Il mercato obbligazionario globale è in forte tensione a causa dell’aumento dei prezzi dell’energia, che riaccende le preoccupazioni sull’inflazione e spinge le grandi banche centrali a mantenere i tassi di interesse più alti per un periodo prolungato. In questo contesto, gli investitori osservano da vicino i movimenti dei rendimento dei titoli di Stato, soprattutto negli Stati Uniti, dove il benchmark a 10 anni ha toccato per breve tempo il livello di 5,011%.
Rendimenti US al di sopra del 5%: dinamiche e cause
Il picco del Treasury decennale
Il 15 settembre, il Treasury decennale ha raggiunto un picco intraday di 5,041%, chiudendo la contrattazione intorno al 5,01%. Parallelamente, il titolo a 30 anni ha scalato a 5,401%, il valore più alto dal giugno 2007, e il rendimento a 2 anni si è attestato a 4,648%. Questi valori superano la soglia psicologica del 5%, segnalando una crescente pressione sui mercati obbligazionari. L’aumento è alimentato da un fabbisogno di finanziamento pubblico più intenso, dalla continuità della crescita economica e dalle ingenti emissioni societarie legate agli investimenti in intelligenza artificiale.

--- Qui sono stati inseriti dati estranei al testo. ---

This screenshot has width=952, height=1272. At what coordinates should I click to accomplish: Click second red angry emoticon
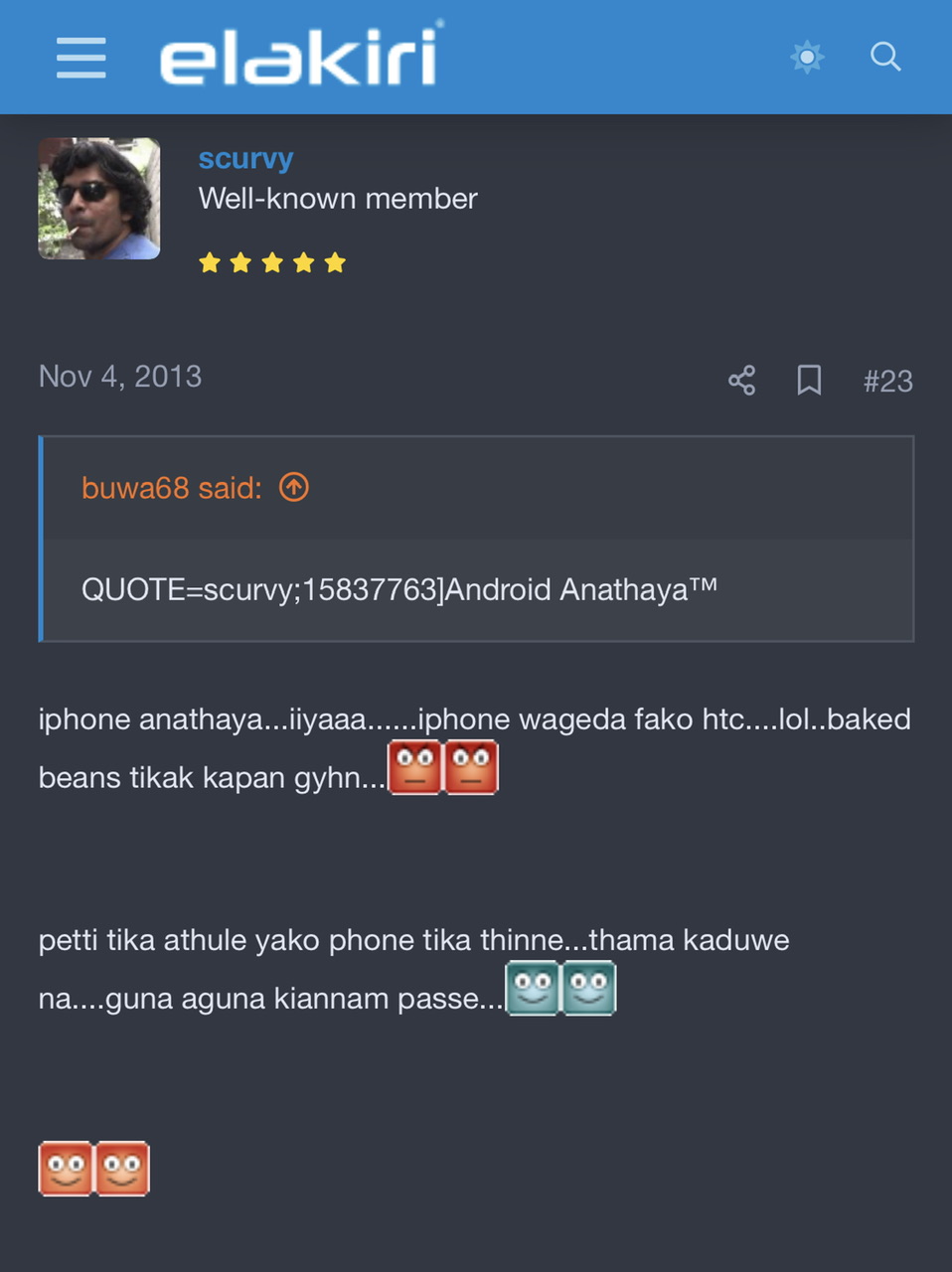pyautogui.click(x=471, y=767)
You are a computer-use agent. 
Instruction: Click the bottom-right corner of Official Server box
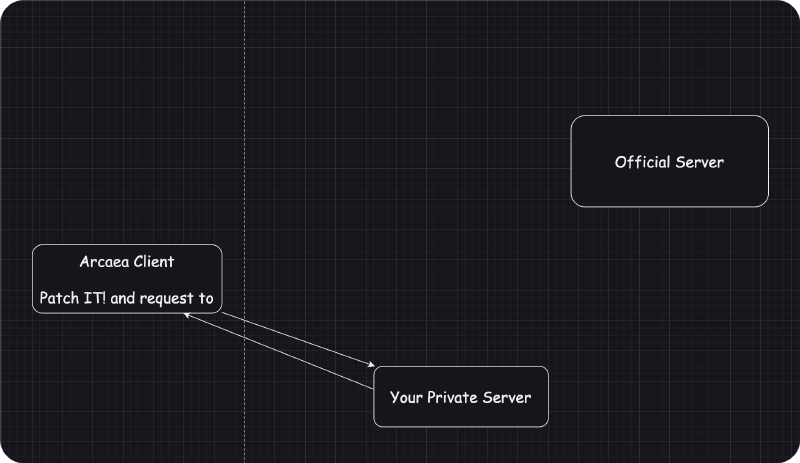point(765,203)
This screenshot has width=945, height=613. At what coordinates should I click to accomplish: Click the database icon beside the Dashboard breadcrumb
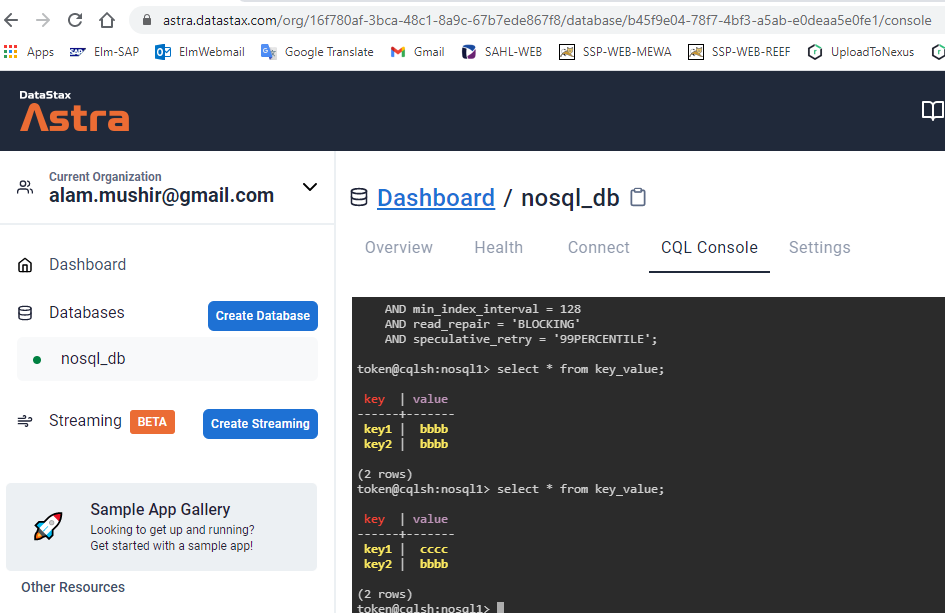(x=358, y=197)
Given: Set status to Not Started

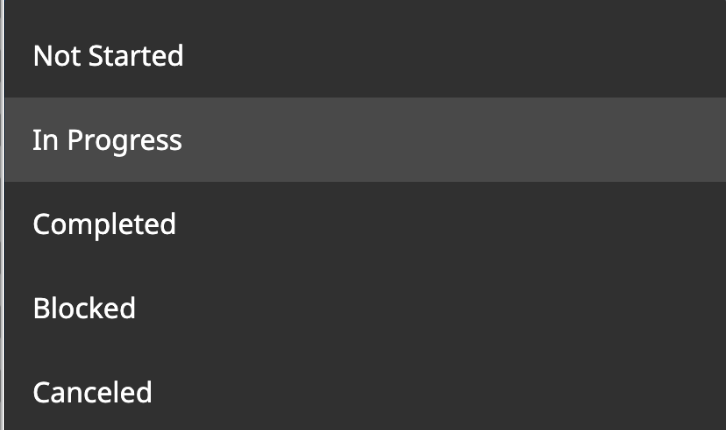Looking at the screenshot, I should [x=365, y=56].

Effetto sui mercati del credito
Rendimenti più alti si traducono in costi di finanziamento più onerosi per famiglie e imprese: i mutui a tasso fisso tendono a salire, così come i prestiti alle imprese. Il risultato è una potenziale decelerazione della crescita economica, mentre le obbligazioni diventano più attraenti rispetto alle azioni, che rimangono valutate a livelli storicamente elevati. La recente decisione del Tesoro statunitense di estendere il programma di riacquisto a 6 miliardi di dollari di debito con scadenze tra 10 e 20 anni, triplicando l’intervento precedente, non è riuscita a invertire la tendenza al rialzo dei rendimenti.
Reazioni europee e pressione energetica
Yield dei titoli sovrani europei
Il rialzo dei rendimenti si è rispecchiato anche in Europa. Il decennale francese è salito al 4,50%, quello italiano si è posizionato intorno al 4,40% e il Bund tedesco a 10 anni ha toccato il 3,538%, il livello più alto degli ultimi 15 anni. Il Treasury trentennale statunitense è rimasto vicino al massimo dal 2007, confermando la trasmissione globale di tensioni monetarie. La Banca Centrale Europea ha recentemente innalzato il tasso sui depositi di 25 punti base, portandolo al 2,5%, e avverte che l’inflazione potrebbe rimanere sopra l’obiettivo per un periodo prolungato.
Impatto dei prezzi dell’energia
I prezzi dell’energia continuano a fungere da volano per l’inflazione. Il Brent è scambiato intorno ai 107 dollari al barile, mentre il WTI si aggira su 103 dollari. Gli attacchi alle infrastrutture energetiche saudite e le tensioni nello Stretto di Hormuz alimentano ulteriori timori sulla continuità delle forniture. In Europa, il gas naturale ha raggiunto livelli sopra i 79 €/MWh, contribuendo a una pressione al rialzo sull’inflazione e sui costi di trasporto. Questa combinazione di fattori strutturali rende più difficile per le banche centrali ridurre i tassi nel breve periodo.
Prospettive di politica monetaria e debito pubblico
Le aspettative di mercato indicano un ulteriore rialzo dei tassi da parte della Federal Reserve, con una probabile decisione di aumentare i tassi di riferimento di 25 punti base, portandoli nel range 3,75-4,00%. L’inflazione annuale negli USA si attesta al 3,4%, spinta principalmente dai costi energetici. Parallelamente, il debito pubblico americano ha superato i 40 miliardi di dollari e si prevede che supererà i 41,1 miliardi, imponendo nuove sfide di bilancio. Di fronte a questi scenari, gli investitori esteri stanno gradualmente orientando i propri portafogli verso le azioni statunitensi, con acquisti di equity pari al 2,8% del PIL, superando per la prima volta dal 2000 il 2% destinato ai Treasury.